> _Activity_:
All lines from the one with "Task: Toggle the" through the last line of the data below should be copied exactly; please add nothing.
═══ Provided records
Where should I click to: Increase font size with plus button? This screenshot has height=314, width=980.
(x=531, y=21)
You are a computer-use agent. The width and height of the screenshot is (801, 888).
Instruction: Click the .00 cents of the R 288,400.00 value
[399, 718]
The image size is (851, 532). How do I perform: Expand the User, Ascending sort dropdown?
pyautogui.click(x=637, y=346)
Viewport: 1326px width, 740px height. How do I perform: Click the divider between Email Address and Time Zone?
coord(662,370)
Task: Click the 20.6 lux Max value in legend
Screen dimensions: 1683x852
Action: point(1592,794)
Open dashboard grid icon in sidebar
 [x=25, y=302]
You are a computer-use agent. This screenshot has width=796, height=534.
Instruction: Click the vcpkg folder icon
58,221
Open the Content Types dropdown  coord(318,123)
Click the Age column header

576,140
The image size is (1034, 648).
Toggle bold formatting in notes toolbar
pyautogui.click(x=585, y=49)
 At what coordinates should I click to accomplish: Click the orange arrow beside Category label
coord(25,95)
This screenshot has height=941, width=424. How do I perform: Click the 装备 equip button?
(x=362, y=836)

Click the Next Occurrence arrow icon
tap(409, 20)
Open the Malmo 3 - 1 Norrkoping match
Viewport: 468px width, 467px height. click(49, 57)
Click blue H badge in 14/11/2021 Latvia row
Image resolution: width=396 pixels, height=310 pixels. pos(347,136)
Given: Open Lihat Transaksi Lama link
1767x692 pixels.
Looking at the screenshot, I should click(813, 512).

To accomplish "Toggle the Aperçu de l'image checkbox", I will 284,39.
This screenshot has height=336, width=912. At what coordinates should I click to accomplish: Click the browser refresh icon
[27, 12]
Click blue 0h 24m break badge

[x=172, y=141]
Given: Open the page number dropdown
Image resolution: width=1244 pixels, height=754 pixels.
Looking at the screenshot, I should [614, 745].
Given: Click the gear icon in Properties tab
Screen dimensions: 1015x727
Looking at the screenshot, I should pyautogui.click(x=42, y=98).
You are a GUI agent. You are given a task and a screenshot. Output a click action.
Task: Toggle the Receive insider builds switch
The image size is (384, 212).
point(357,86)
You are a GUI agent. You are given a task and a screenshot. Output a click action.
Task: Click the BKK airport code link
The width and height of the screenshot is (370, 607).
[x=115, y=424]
══════
> _Exercise result_:
Task: Toggle the Receive insider builds switch
The image size is (384, 212).
point(357,86)
You are a GUI agent. You are given a task and a screenshot. Output a click action.
Task: Click the BKK airport code link
The width and height of the screenshot is (370, 607).
[x=115, y=424]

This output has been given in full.